Well, when Hamels took the mound on Friday to face hitters for the first time this spring in live batting practice, he threw more cutters than curveballs.
So did Hamels talk Dubee into throwing it?
"No," Dubee said. "He's been playing with it. We played with it last year some. I think he's very comfortable where he is arm-wise. He feels like he's ready to do that stuff. It's all good."
Is the pitching coach fine with Hamels working on two pitches at a time?
"Right now, yeah," Dubee said. "Right now he's getting enough of both. He probably threw five cutters, four curveballs. He's still getting both."
Hamels had already left the building after Dubee was done talking, so we don't know his thoughts on the matter yet. But Dubee was very impressed with what he saw on the mound.
"He repeated deliveries," Dubee said. "His command was very good. His arm looked a lot better than it has in any spring. All positives."
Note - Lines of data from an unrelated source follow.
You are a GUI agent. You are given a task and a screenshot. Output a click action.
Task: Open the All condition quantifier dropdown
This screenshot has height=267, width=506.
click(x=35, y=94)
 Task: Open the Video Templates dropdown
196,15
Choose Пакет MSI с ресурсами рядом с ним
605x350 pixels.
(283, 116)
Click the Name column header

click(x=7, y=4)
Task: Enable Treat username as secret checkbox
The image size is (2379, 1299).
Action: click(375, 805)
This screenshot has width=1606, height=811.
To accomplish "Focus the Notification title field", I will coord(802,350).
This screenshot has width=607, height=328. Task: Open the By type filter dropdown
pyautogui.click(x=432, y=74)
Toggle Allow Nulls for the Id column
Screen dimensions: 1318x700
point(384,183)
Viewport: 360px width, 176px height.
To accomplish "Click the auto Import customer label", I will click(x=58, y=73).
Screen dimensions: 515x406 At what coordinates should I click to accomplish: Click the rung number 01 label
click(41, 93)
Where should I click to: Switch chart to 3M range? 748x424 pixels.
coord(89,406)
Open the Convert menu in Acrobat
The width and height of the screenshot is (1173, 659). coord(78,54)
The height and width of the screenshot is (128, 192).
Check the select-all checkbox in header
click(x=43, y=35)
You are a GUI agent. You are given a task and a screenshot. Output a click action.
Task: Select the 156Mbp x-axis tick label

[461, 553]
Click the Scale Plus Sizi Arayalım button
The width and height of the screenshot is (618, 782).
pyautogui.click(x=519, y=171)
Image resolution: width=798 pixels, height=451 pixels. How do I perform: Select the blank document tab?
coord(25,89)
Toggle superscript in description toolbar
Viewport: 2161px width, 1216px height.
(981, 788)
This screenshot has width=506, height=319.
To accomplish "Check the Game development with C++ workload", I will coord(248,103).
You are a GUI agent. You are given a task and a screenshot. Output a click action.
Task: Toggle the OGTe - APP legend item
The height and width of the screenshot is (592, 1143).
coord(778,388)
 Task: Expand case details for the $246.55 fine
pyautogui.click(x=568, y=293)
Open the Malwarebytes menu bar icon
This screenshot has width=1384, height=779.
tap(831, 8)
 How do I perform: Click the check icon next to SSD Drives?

And even when something went wrong, Hamels recovered, Dubee said. Hamels bounced a fastball to the plate and became angered -- exactly what Dubee criticized Hamels for doing too much last season. But he straighted out his emotions and threw a fastball on the next pitch.
"Tremendous adjustment in his behavior," Dubee said. "He threw a gem the next pitch."
Quote of the day
This is actually the clubhouse leader for Charlie quote of the spring. When asked about outfielder Tyson Gillies' energy, Manuel said he watched him run from center to right field while shagging flyballs during batting practice.
"He takes shagging to another level," Manuel said.